On Tue, Feb 03, 2004 at 04:30:33PM +0100, Maciej W. Rozycki wrote:
> > > How do we assure tails of interrupt handlers don't trigger the errata?
> >
> > The problem can only be triggered if instructions surrounding the
> > cacheop use the dcache; exceptions such as interrupts are not relevant.
>
> Why? How is an "eret" with its preceding instructions different to other
> instructions? There may be a data cache miss soon before an "eret" and
> the response buffer may contain data. And you may get an exeption right
> before a CACHE instruction.
>
> > Which I'm really happy about. Disabling interrupts is a problem in cases
> > were we can't avoid page faults.
>
> I worry this is unsafe and given the unlikeliness of getting an interrupt
> just between the dummy load and the CACHE instruction, this change creates
> a completely obscure bug that'll bite unpredictably and possibly
> invisibly, just corrupting data, every once and then. But the situation
> may be not that bad -- what does exactly happen when the erratum gets
> triggered?
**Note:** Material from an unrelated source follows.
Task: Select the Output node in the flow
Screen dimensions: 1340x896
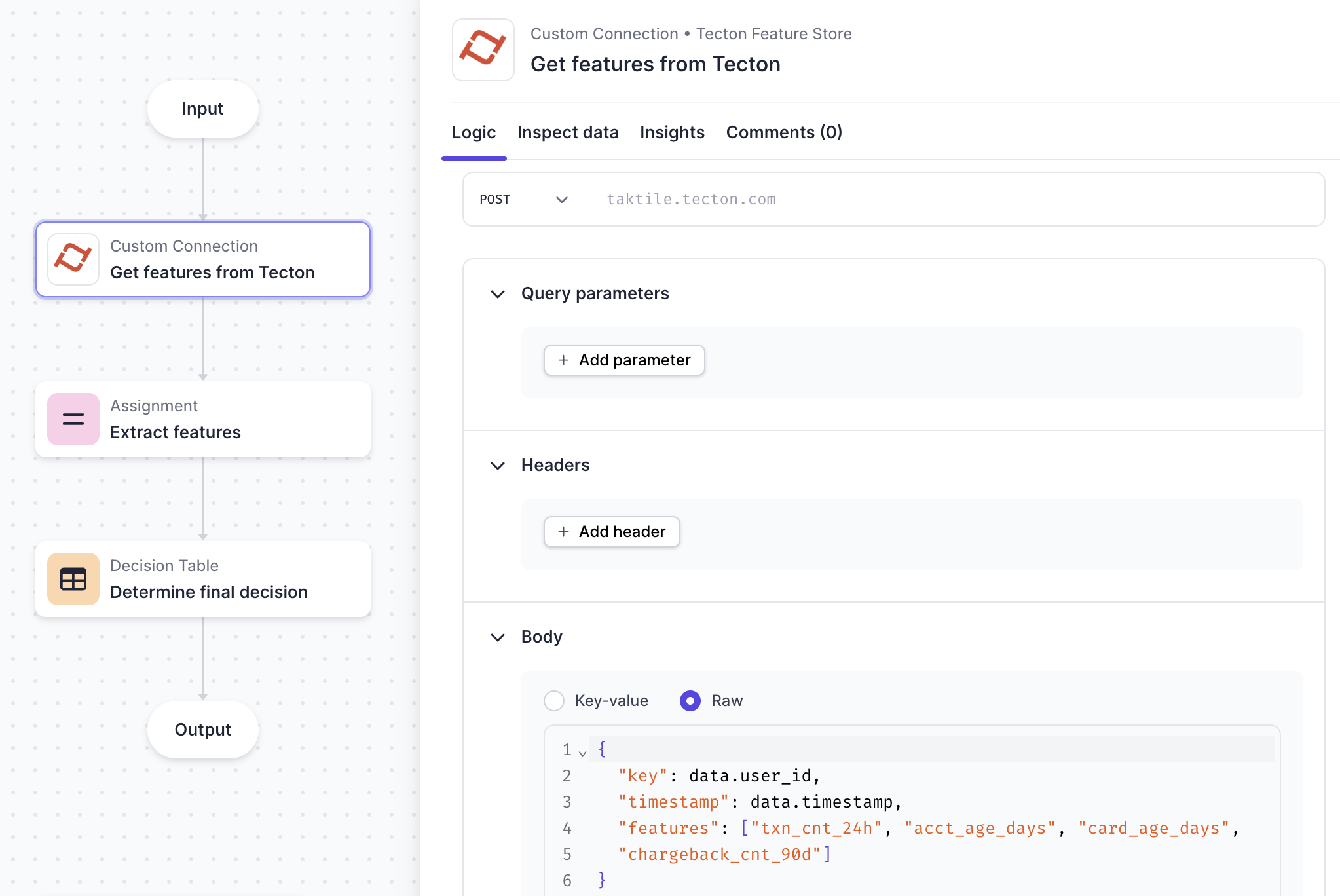Action: (x=203, y=730)
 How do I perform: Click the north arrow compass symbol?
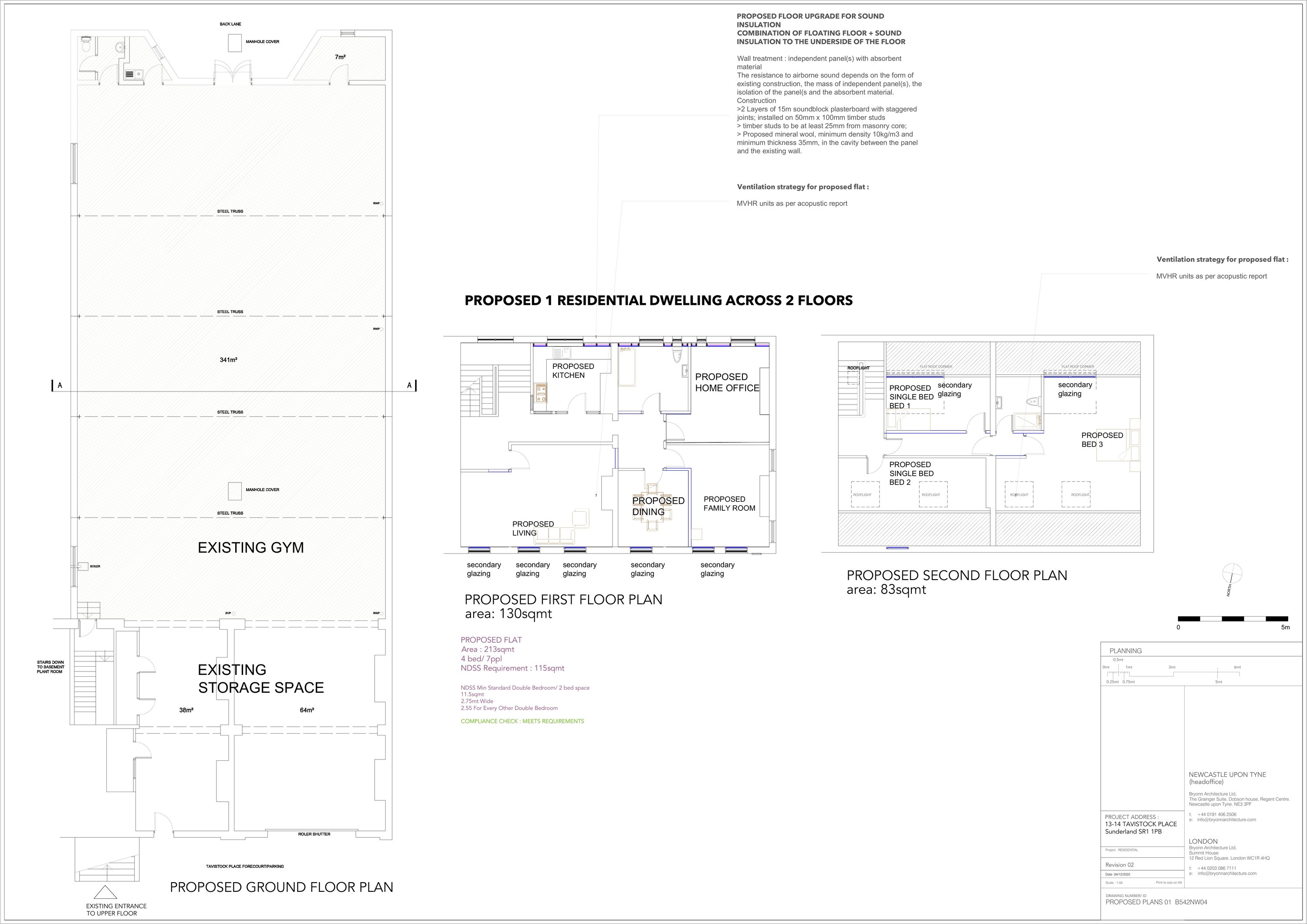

Missing a Create_Dirty_Excl_D operation should itself be a
> performance hit only, but given the problems reported I suppose data gets
> corrupted, either in the cache or in the main memory. Am I right?
I don't know details but since the person who answered my question was
directly working on the CPU design I have to take that as authoritative
information and after all, the systems seems stable.
Daring a guess, the CPU restarts the pipeline following an eret therefore
instructions preceeding the eret can't cause the problem.